Esri collaborates with Binomial to improve Basis Universal Supercompressed GPU Texture Codec speed

Performant 3D systems routinely utilize compressed textures, as an essential optimization technique to support the loading and display of massive amounts of textures in 3D applications. Indexed 3D Scene Layer (I3S) supports various compressed texture formats for that purpose targeting different platforms. With wider adoption of GPU-decodable Supercompressed Textures (GSTs) such as Basis Universal, gone are the days where 3D systems had to greatly compromise on texture quality, bloated texture asset sizes and various formats when using compressed textures. Basis Universal allows for excellent decoding speed, great compression rates while keeping the visual quality and works cross platform. In this blog, we are pleased to share a collaboration effort with Binomial that improved Basis Universal encoder speed by a factor of at least 3X! We also show a sneak preview of Basis Universal texture support as an I3S compressed texture asset.


Indexed 3D Scene Layer (I3S), a specification created by Esri for streaming textured mesh and point cloud dataset, has become one of the widely used format for disseminating massive geospatial content. I3S Supports various layer types including 3D object and IntegratedMesh – allowing the streaming of millions of 3D objects and high fidelity meshes, as well as Point Cloud Scene Layer – enabling the streaming of point cloud data consisting of billions of points. I3S has also added support for Building Scene Layer – unlocking complex BIM (Building Information Model) content to be accessible in a user friendly, web stream-able standard. In short, I3S enables the streaming of massive geospatial content to web browsers, mobile devices, and desktop applications.

I3S has been evolving since it was publicly shared to the open source community under an Apache license in early 2015. Adopted as the first 3D streaming Community Standard by the Open Geospatial Consortium (OGC) in the fall of 2017, I3S has continued to evolve, as a living, breathing specification. The latest example of this includes OGC’s recent incorporation of the Point Cloud Scene Layer specification, into an updated I3S 1.1 OGC Community Standard.

One of the key features of IntegratedMesh and 3D Object Scene Layers in I3S include support for compressed texture formats such as DXT and ETC2, as GPU native texture asset resources. Compressed textures bring massive reduction in client application memory since they are directly loaded in the GPU without having to be uncompressed to RGB/A. This affords the consuming application much-less memory utilization and avoid the CPU cycles required to decompress highly compressed image formats such as JPEG and PNG.
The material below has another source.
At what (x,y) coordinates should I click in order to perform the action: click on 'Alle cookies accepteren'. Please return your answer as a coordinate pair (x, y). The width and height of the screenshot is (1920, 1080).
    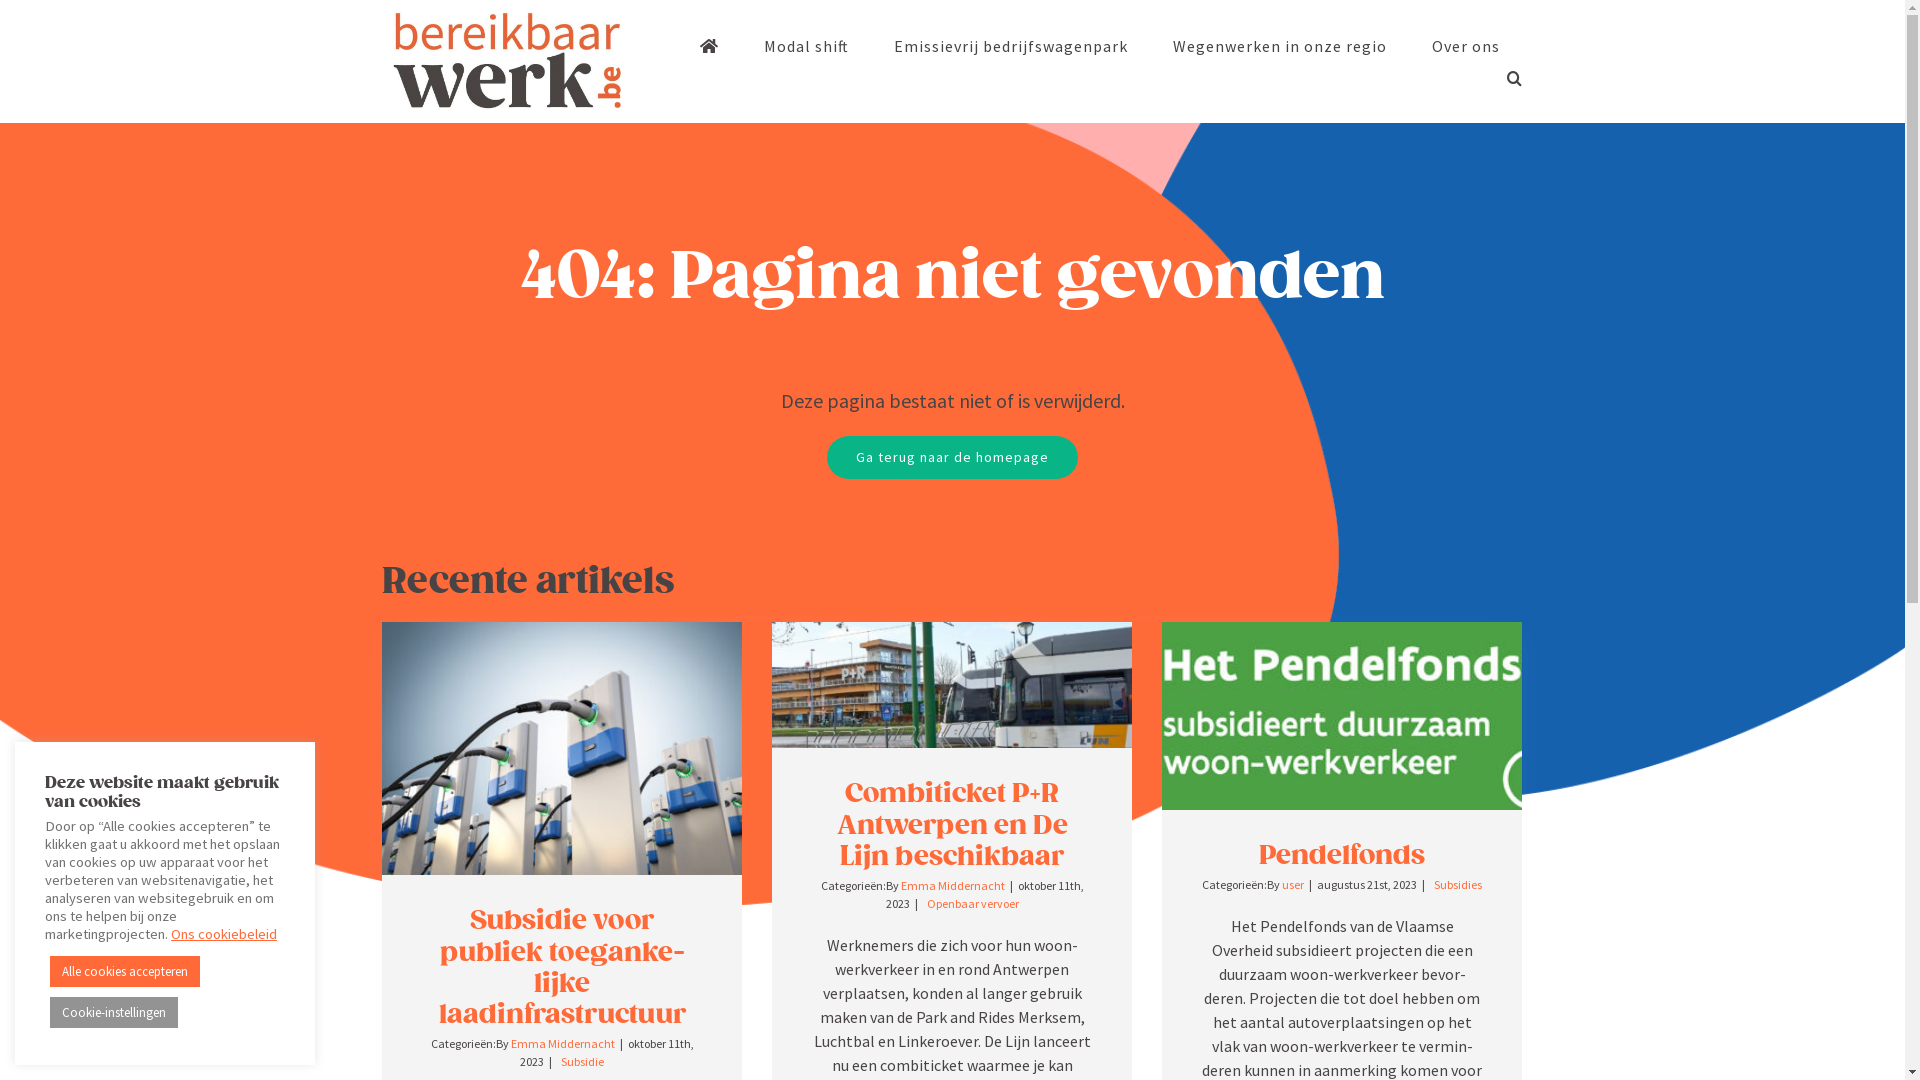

The advantages of a compressed texture is clear. Compressed textures considerably lower memory footprint of an application (particularly important in GPUs with shared graphics memory), more compressed images are able to fit into the cache of the processor, and using compressed texture can lower battery usage on mobile devices by avoiding expensive decompression from highly compact formats such as JPEG/PNG. However, generating and using compressed textures comes at a cost, including, compressed textures are significantly larger compared to the same image quality in  JPEG/PNG formats and they tend to be hardware and platform specific (different platforms require different type of compressed textures) – creating challenges in storage and transmission. Lastly, creating compressed textures is also prohibitively slow even when using state of the art compression software. For example, ETC2 (a compressed texture format native to GPUs on mobile platforms) and PVRTC (GPU native compressed texture supported on IOS) are on average about 100x magnitude order slower compared to the generation of DXT (using Intel SSE compressor) which is GPU native compressed texture format on desktop platforms.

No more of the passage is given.